Jun 12, 2008

Lurking around every corner is a city council member with an agenda

Cam Gordon wants to repeal the lurking law on the basis that it is unfairly applied to minorities and doesn’t produce a high conviction rate. What is your real agenda here Cam, or are you just that crazy? The law is being applied to those that are breaking it no matter what race they are. Why repeal a law based on higher rate being committed by one type of person or another? Maybe we should repeal all shoplifting laws if we found that most of the arrests were of women. Let us repeal all of the speeding laws because we find that a great deal of them are dealt down to lesser charges (like unlawful acceleration). Stop wasting time Cam and get back down to the real business of the council. Maybe the real problem is that not enough of these cases get convictions, ever think of that? I would hate to see someone arrested for lurking who doesn’t get convicted and then attacks someone. Maybe, Cam, you don’t care about that?

1 comment:

Robin Garwood said...

Your assertion that the Lurking ordinance "is being applied to those that are breaking it no matter what race they are" is unproven. Why? Because only 19 of the 136 adults arrested for Lurking in '07 (or 14%) were convicted of committing the crime. That's the legal standard that defines "breaking the law" in this society: being convicted. Not being arrested.

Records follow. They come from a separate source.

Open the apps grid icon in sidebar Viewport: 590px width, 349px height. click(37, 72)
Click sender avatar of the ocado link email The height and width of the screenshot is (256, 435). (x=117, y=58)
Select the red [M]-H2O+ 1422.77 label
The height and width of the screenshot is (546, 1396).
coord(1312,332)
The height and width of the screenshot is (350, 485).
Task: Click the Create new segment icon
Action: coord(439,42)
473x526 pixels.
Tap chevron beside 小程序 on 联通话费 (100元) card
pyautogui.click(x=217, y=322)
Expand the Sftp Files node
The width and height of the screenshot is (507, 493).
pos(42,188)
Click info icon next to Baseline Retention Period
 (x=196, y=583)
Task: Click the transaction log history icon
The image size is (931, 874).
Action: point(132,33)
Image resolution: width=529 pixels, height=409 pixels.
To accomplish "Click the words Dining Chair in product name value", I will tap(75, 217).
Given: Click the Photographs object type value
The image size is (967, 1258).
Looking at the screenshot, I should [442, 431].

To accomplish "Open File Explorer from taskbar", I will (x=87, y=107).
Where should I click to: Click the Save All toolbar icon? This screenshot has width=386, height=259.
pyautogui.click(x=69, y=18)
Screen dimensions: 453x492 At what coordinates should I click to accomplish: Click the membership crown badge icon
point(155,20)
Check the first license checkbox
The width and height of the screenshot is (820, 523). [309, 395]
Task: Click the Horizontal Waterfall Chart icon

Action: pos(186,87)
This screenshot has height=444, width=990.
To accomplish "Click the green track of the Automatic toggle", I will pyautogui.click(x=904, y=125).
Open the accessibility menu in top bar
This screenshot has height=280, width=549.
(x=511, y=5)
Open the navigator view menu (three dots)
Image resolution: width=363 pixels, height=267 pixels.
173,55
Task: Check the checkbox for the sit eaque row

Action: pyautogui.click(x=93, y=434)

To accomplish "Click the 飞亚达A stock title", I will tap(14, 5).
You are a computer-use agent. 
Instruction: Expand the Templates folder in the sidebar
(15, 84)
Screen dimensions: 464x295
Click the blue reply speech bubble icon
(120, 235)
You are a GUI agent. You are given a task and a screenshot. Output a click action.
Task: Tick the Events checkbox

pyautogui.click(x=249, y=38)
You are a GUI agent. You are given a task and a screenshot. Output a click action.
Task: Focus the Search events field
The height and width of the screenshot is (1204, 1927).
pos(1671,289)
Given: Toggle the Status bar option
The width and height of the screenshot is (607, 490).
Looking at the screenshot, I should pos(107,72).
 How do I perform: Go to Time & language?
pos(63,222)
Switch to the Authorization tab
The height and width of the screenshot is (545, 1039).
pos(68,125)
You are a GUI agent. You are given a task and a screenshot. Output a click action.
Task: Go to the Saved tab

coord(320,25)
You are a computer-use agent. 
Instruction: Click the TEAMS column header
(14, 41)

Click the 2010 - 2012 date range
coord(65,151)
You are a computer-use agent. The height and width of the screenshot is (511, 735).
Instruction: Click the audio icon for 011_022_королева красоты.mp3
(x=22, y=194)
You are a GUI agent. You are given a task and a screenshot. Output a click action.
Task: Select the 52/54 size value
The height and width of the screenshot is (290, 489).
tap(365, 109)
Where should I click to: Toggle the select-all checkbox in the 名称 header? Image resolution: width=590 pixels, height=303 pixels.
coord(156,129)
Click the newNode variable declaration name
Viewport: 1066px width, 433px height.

This is the problem with crimes which rely on police and prosecutors to determine and prove "intent" to commit a crime. Other livability crimes have concrete, visible, provable behaviors: someone tagged a wall, urinated in public, had an open alcoholic beverage in public, etc. That's why the vast majority of these arrests result in convictions.

This is why your metaphors don't work. Shoplifting is a provable behavior: someone took something and tried to leave without paying for it. Perhaps you believe we should criminalize "intending" to shoplift, and allowing police officers to arrest people based on their subjective assessment of that "intent." CM Gordon does not.

In a racist society - and yes, any serious study of racial disparity in poverty, unemployment, arrest and incarceration makes clear that our society is still deeply racist - those on the receiving end of racism will look more "suspicious" than others. Their behavior will more likely be taken as indicative of "intent to commit a crime" than exactly the same behavior on the part of a member of the majority population.

This is why the United Nations Special Rapporteur on Racism, Racial Discrimination and Xenophobia is looking into whether the Lurking ordinance violates the International Covenant on Elimination of Racial Discrimination (to which the US is a signatory and which obligates all units of government to eliminate racially discriminatory laws).

You ask about CM Gordon's agenda, and it is simply this: to spend our precious public safety resources effectively and constructively, and to make our city a more just place for all. And I'll have to respectfully disagree with you: this IS the business of the Council.